William Watts Sherman House at Shepard Avenue
The William Watts Sherman House, located on Shepard Avenue, is another notable structure in Newport, Rhode Island. It was built in 1875 by talented architect H.H. Richardson, and its interiors were done by Stanford White. The house is considered to be one of Richardson’s best works. It started a trend in American architecture known as the Shingle Style, for which it became a prototype. The house was built for William Watts Sherman and his wife Annie Derby Rodgers Wetmore. Sherman worked for the Duncan, Sherman & Co. which is a banking firm in New York. His wife was the daughter of the wealthy owner of the Gilded Age mansion Chateau-Sur-Mer, William Shepard Wetmore. After the design phase, the construction was then passed on the Norcross Brothers. They had the structural frames for the house manufactured in New Jersey and shipped to Newport for assembly.
The William Watts Sherman House has two and a half floors and is rectangular in shape. Its dimensions are about fifty-three by eighty-one feet. It has two main entrances on the west façade. On the east is a driveway leading to an entrance under a canopy. The first floor of the house features pink granite ashlar. The higher floors have veneers made of shingle, brick, stucco and windows. The windows have panels that are diamond in shape and are horizontally arranged in rows along the walls of the structure. There are five large chimneys of red brick that add drama to the house’s exterior visual impact. The roof of the William Watts Sherman House is a combination of steep gables, which used to be covered with wood shingles.
Reddish sandstone and brownstone were used for the structure’s trims and edges. The interior layout of the house is basically a cluster of rooms arranged around a large central hall. To make the central hall an even more interesting focal point, circa 1877 stained glass windows done by Daniel Cottier were installed. These additions, however, have been sold as ownership of the property changed.

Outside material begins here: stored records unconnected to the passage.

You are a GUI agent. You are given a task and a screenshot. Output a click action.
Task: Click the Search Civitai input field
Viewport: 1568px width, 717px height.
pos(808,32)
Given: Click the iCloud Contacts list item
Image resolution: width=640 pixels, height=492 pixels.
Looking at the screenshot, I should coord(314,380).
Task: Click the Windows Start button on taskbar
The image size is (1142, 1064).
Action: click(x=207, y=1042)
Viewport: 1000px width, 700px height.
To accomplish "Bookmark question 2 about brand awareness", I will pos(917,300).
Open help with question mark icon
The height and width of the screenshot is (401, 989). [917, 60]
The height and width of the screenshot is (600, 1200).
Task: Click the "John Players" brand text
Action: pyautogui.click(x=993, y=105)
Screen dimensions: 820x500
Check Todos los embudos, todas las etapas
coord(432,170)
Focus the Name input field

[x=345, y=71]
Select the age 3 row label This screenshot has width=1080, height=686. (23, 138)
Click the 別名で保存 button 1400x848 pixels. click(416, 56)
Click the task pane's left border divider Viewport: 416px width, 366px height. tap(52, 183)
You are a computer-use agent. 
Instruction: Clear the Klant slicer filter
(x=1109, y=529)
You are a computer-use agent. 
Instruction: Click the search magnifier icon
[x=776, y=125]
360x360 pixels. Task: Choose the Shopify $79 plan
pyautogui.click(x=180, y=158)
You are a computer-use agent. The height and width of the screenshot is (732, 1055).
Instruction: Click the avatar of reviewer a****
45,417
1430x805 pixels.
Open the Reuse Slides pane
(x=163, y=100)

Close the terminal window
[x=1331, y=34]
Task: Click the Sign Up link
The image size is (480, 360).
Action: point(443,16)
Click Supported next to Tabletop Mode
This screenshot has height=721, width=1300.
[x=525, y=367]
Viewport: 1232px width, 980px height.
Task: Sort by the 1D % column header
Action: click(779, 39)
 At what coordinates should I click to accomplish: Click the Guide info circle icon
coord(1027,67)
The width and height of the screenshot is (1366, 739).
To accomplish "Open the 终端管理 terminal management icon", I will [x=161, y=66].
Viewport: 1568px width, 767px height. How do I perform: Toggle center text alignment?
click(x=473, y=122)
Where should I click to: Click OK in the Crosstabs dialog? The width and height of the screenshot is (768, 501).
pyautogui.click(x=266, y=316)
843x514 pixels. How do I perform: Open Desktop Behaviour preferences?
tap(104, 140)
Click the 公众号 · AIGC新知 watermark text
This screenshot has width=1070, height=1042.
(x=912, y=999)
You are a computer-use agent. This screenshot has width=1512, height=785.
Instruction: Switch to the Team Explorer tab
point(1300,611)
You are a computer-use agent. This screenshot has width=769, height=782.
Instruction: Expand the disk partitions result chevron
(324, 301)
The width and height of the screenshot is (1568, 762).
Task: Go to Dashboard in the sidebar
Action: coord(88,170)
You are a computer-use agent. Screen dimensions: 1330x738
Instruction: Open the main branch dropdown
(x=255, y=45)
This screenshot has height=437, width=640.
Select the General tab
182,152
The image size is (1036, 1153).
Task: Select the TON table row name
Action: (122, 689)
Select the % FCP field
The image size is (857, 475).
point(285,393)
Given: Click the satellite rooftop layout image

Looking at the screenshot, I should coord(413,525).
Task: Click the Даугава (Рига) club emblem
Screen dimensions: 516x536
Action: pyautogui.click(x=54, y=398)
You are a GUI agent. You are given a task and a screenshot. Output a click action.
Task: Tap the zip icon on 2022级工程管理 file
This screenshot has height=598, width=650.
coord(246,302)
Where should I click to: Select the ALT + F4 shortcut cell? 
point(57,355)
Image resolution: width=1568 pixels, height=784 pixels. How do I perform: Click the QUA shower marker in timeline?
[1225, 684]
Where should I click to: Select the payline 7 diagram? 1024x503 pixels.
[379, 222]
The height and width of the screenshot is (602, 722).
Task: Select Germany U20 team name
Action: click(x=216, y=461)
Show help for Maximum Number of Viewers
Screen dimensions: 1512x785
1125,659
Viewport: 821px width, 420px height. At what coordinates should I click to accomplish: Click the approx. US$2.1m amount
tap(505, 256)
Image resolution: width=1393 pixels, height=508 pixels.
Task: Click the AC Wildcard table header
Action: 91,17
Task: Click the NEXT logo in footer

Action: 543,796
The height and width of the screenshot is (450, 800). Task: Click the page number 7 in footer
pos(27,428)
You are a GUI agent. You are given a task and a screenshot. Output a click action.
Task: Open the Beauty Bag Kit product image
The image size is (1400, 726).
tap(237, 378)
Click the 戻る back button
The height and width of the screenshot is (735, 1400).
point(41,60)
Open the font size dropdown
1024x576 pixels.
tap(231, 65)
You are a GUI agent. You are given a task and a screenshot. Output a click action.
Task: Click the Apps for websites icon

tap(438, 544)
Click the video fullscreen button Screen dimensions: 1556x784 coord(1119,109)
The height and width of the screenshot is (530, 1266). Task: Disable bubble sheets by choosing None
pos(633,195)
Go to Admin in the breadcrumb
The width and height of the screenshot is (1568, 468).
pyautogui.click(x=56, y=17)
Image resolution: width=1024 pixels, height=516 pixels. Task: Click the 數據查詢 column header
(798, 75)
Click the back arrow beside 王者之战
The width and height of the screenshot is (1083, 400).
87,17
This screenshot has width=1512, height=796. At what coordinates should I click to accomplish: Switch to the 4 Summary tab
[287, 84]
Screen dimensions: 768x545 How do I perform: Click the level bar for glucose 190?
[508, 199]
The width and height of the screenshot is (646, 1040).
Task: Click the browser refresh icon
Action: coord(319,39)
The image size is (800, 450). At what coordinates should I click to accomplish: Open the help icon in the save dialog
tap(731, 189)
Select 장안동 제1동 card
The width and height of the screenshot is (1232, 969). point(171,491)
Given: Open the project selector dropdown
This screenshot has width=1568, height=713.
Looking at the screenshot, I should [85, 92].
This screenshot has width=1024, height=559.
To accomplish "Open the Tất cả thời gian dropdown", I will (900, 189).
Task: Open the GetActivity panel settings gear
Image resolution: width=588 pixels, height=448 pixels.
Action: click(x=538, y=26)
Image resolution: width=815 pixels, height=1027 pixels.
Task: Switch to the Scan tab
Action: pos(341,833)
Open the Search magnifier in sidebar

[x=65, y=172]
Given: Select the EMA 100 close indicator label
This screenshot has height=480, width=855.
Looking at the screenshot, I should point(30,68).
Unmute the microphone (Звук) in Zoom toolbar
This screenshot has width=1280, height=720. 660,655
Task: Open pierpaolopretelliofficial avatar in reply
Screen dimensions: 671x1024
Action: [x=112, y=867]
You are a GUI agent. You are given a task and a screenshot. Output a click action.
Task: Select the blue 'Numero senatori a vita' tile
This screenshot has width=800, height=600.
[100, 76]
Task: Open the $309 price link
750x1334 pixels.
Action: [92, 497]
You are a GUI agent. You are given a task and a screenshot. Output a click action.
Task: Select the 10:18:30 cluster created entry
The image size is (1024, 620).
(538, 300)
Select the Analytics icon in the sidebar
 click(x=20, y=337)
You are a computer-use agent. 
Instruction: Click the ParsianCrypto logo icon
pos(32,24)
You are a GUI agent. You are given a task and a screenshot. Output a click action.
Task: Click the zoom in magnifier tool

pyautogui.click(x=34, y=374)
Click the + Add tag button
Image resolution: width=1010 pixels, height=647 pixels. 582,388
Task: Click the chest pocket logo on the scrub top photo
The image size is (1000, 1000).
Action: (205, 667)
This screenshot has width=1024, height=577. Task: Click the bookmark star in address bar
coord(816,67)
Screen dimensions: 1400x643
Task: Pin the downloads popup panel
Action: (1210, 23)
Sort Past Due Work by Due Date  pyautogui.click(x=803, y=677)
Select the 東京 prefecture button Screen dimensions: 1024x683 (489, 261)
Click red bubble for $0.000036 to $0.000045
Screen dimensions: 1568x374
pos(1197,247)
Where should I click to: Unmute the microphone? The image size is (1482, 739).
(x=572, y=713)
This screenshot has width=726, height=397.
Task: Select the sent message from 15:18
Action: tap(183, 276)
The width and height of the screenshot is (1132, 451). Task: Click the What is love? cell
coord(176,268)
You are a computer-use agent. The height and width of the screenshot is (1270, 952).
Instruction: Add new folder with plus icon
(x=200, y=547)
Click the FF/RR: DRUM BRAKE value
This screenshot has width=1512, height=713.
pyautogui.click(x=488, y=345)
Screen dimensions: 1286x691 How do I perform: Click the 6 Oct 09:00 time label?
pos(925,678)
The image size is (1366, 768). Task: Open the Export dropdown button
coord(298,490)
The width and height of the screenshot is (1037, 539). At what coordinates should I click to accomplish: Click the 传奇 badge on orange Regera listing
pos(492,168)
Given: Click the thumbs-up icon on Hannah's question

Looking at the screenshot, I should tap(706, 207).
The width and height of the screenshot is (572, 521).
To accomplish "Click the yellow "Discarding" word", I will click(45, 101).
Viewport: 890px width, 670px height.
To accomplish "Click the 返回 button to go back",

In 1879, McKim, Mead, and White made modifications to the original design. Stanford White designed the house’s parlor and library, and Dudley Newton, a Newport architect, appended a ballroom and a service wing. The William Watts Sherman House is the result of the coming together of Renaissance English, European and Colonial American styles. Architectural historians believe the building to have been inspired by the houses designed by British architect Norman Shaw in Surrey. The house remained privately owned until 1951. Subsequently, it was given to the Baptist Home of Rhode Island and was used to home the aged. A hospital wing was added to the structure in 1963. In 1982, the William Watts Sherman House was bought by the Salve Regina University.